1 February, 2009 by Colin Angus Mackay
Welcome
Things are now moving forward quite well with Developer Day Scotland 2009. The call for speakers is now closed and the session voting will start in a few days. I hope you will take the opportunity to vote for the sessions that you want. It is a tough choice as we have so many excellent sessions. The voting will remain open throughout February so there is plenty of time to choose.
In the meantime we have some excellent evening events coming up too. Craig Murphy will be talking to us about OpenXML. Mike Ormond will be demonstrating how to use the Microsoft Live Framework and Andy Gibson will be introducing us to jQuery.
We are always keen to find out what you want, so if you have any suggestions then please let us know. You can email event suggestions to [email protected]
Did you know we have discussion group on Google? You can find it here: http://groups.google.com/group/scottish-developers It is quite low traffic so it won’t fill your inbox. We’ll also upload files and slide-decks from events there from time-to-time.
As always, we are on the look out for new speakers. If you would like the opportunity to do a presentation on a software development topic from 10 minutes to 90 minutes then get in touch with me at [email protected].
Regards,
Colin Mackay, Chairman, Scottish Developers
Events
In this session Andy will introduce you to the basics of jQuery, showing you, through code, how to select and manipulate elements on the page, attach functions to events, implement ajax and more! This is the perfect opportunity to learn about jQuery and how it can make the life of web developer so much easier, allowing you to focus more on building your application! (Note: This event repeats in Edinburgh on the 8th April)

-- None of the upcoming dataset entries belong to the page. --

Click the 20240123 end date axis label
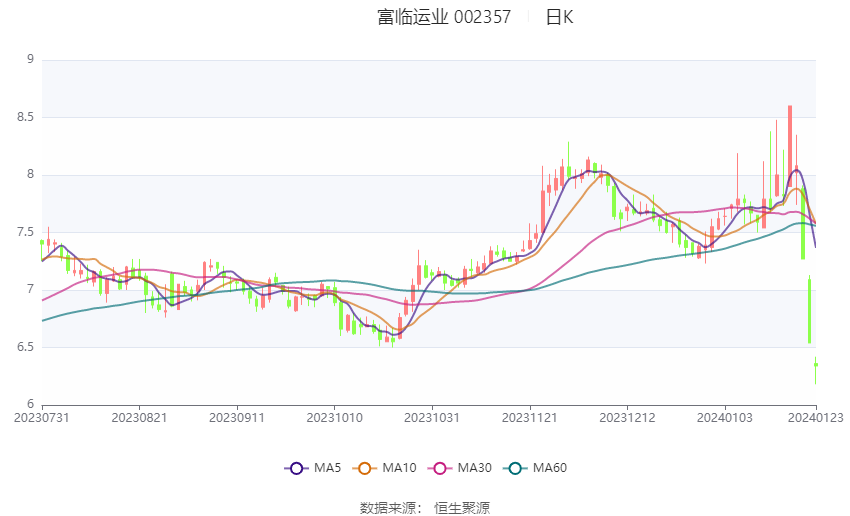Image resolution: width=850 pixels, height=516 pixels. pos(815,416)
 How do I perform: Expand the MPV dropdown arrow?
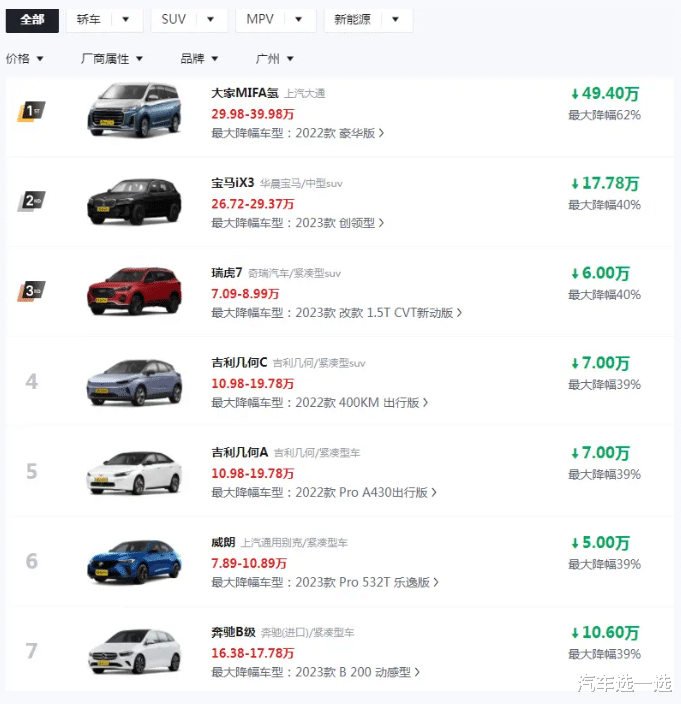pyautogui.click(x=299, y=19)
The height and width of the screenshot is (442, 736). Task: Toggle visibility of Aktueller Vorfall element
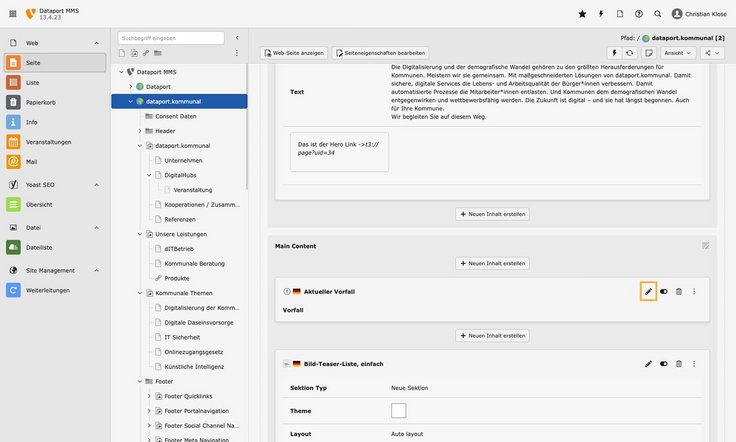[x=664, y=291]
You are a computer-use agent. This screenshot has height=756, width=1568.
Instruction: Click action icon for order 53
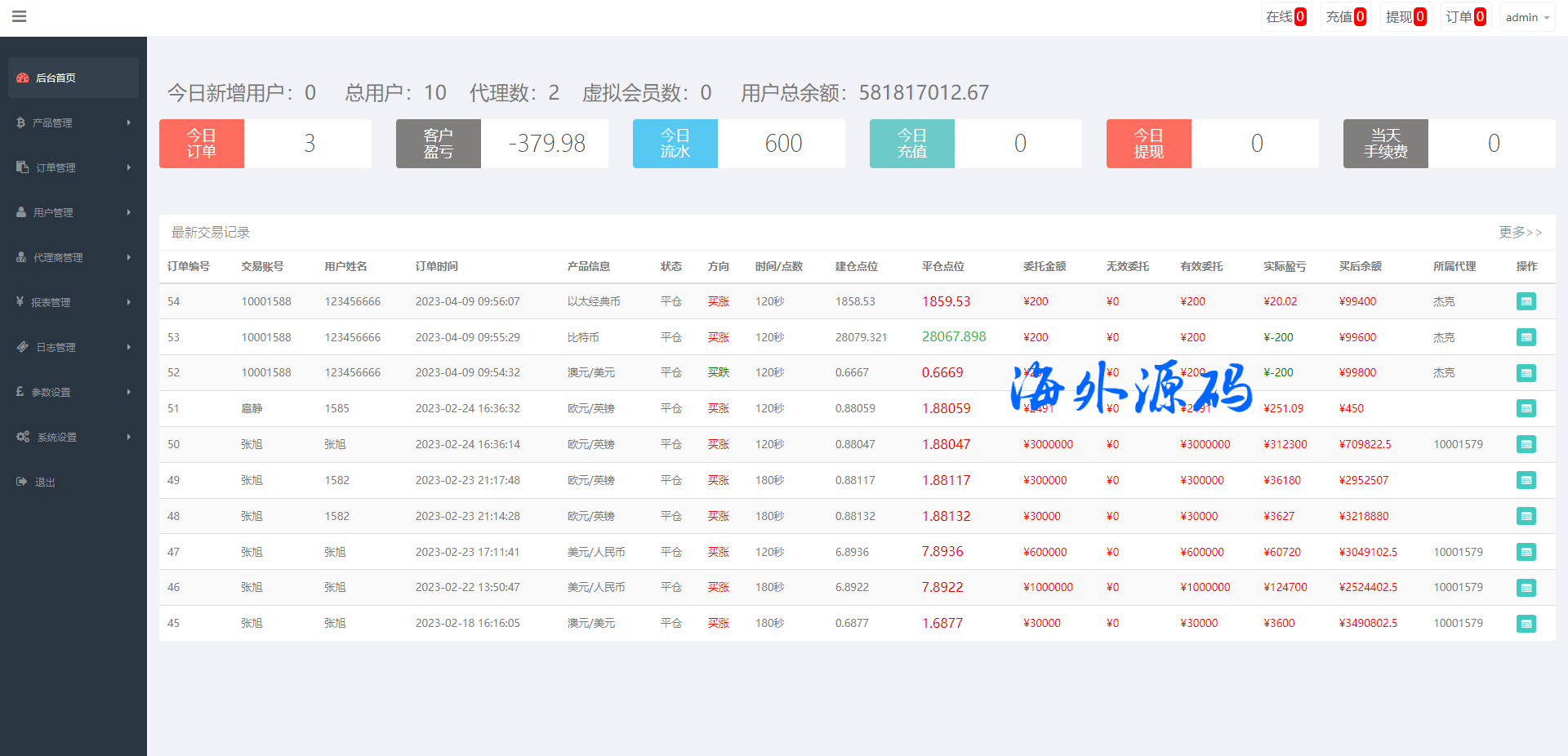click(1526, 337)
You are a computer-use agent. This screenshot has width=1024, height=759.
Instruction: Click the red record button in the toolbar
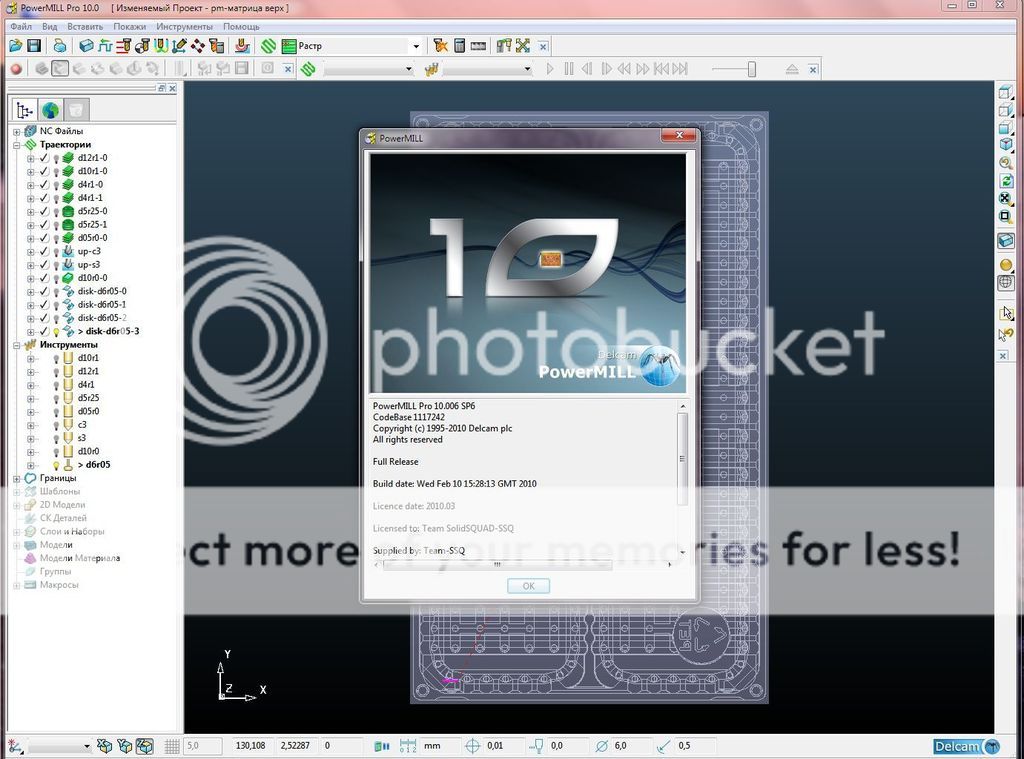[16, 69]
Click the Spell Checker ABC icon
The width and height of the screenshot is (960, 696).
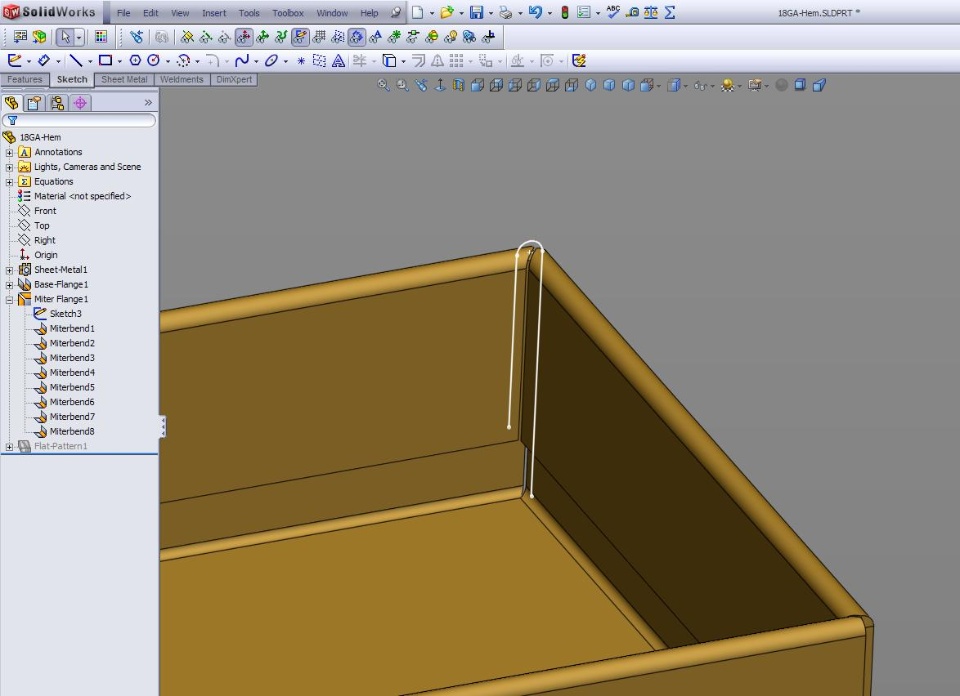[x=613, y=13]
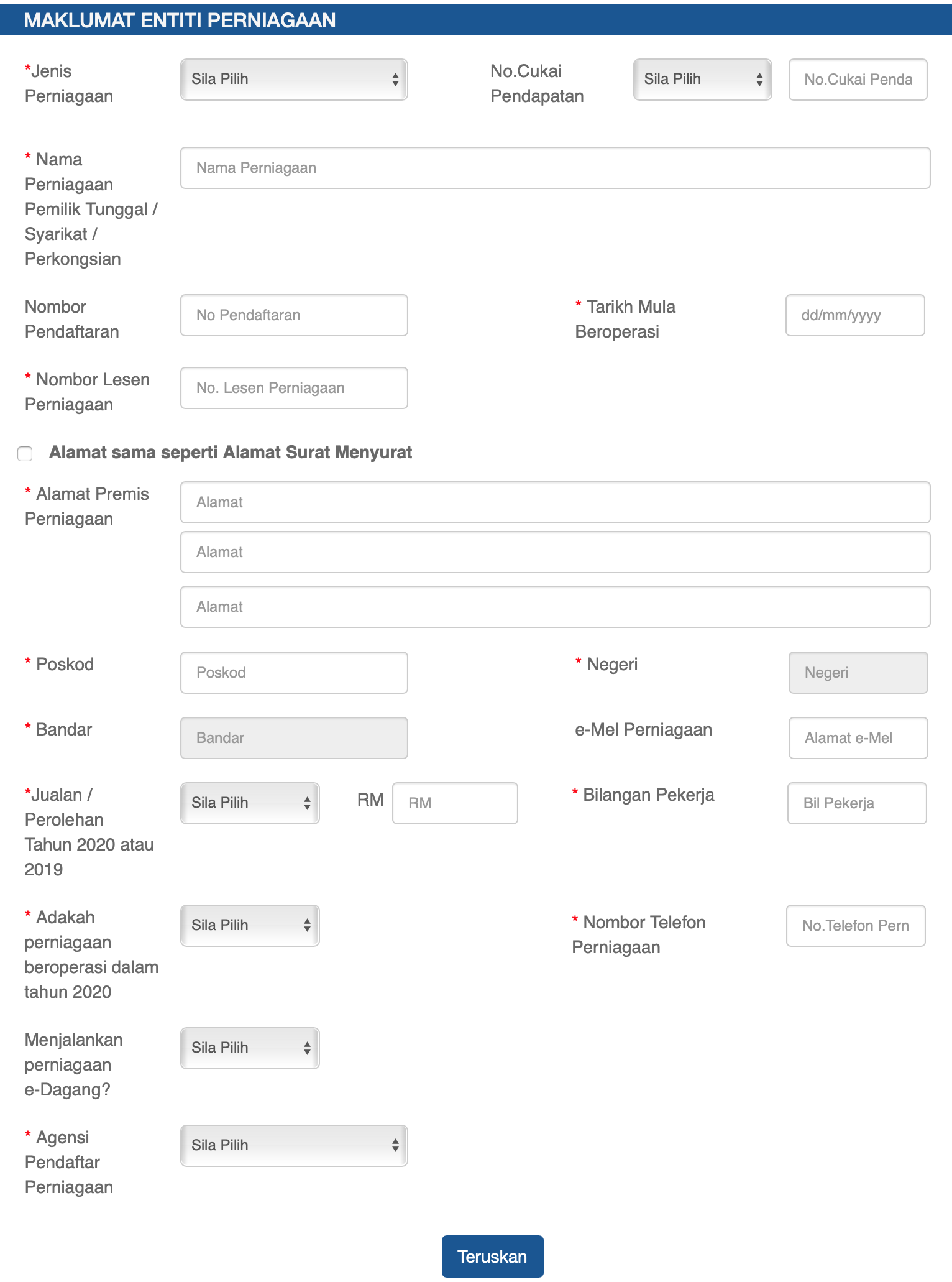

With the release of Office 2007, Microsoft moved their document formats over to XML-based formats. This text-based format has many advantages, including, but not limited to readability, good compression and ease of reconstruction. Over the course of 60-75 minutes Craig will introduce OpenXML and will demonstrate how he is incorporating it into one of his line-of-business applications. Code examples will be written using C#.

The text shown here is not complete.